Zynq-7000 AP SoC Technical Reference Manual www.xilinx.com 648
UG585 (v1.11) September 27, 2016
Chapter 22: Programmable Logic Design Guide
Power
An additional benefit of moving operations to the programmable logic is a reduction in power.
Depending on the operations, programmable logic can reduce power per OP by 10-100x. Thus it
might be useful to implement algorithms in the PL solely to reduce system power.

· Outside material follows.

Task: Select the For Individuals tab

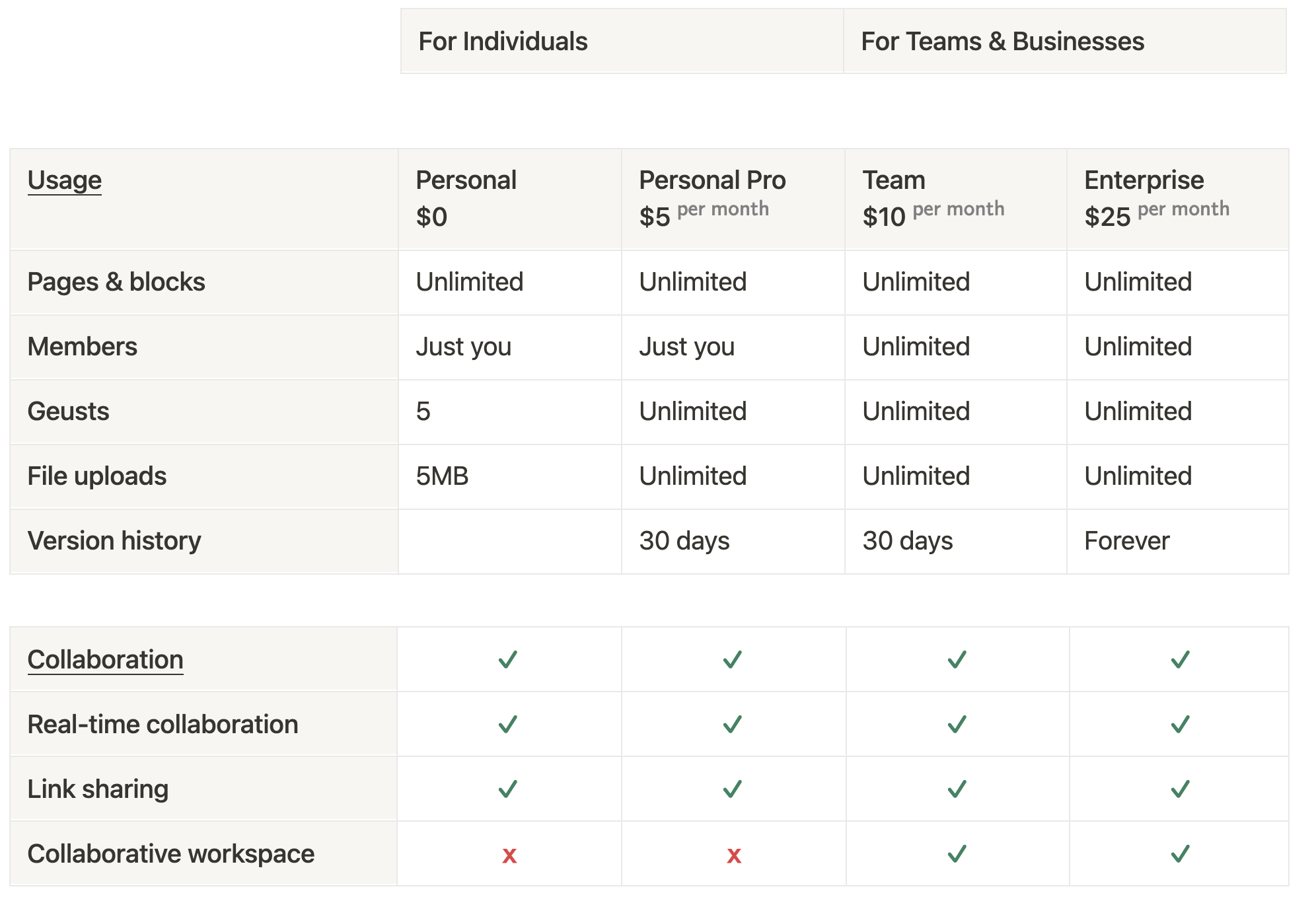Action: (x=622, y=41)
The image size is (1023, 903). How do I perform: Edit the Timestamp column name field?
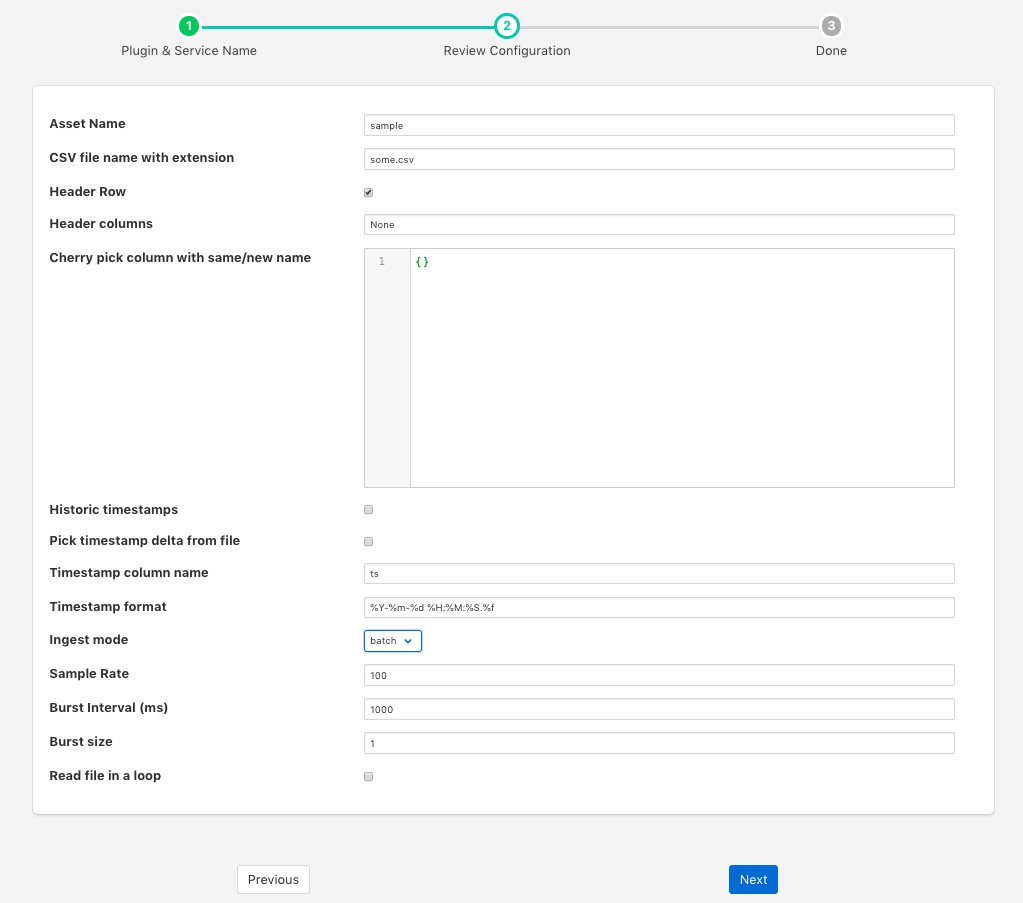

One issue to be aware of is that if the algorithm requires access to external memory, the energy cost
of accessing the external memory could dominate the energy budget making a reduction in the
operation power irrelevant.
Latency
Parallel logic in the PL has a low predictable delay, and cannot be interrupted. For this reason
algorithms which are used to respond to real time events originating the in PL might best be serviced
by algorithms in the programmable logic. This approach can reduce response time from thousands
of clocks to tens of clocks.
22.2.2 Designing PL Accelerators
Programmable logic accelerators are typically created in the RTL languages Verilog or VHDL.
Experienced RTL engineers can use C-code as a golden model to create an efficient hardware
implementation of the algorithm in programmable logic.
For software programmers who are more comfortable with the C language, C-to-Gates compilers
exist which can allow a user to build HW accelerators using the C language. Keeping in mind that C
is a sequential language, automated compiler methods can be used to map the sequential code to
parallel hardware without user intervention.
For instance, a FOR loop such as “for(i=0; i<10; i++){ x[i]=a[i]+b[i]; }” can be
unrolled to create 10 individual adders all operating in parallel.
For video and DSP algorithms, tools such as Matlab Simulink and Xilinx System Generator can be
used to directly create logic from algorithmic flowgraphs. A primary advantage of using Matlab
Simulink is the rich library of functions which can be used to model, simulate and verify the hardware
implementation.
Dataflow
Regardless of how an accelerator or offload engine is designed, once implemented it requires
efficient dataflow to and from the accelerator. In many cases, scheduling the dataflow between the
accelerator and DRAM can be more of a design challenge than implementing the actual algorithm.
The word dataflow is used to reference the motion of data between system memories and PL
functional units using AXI interconnect and local interconnect.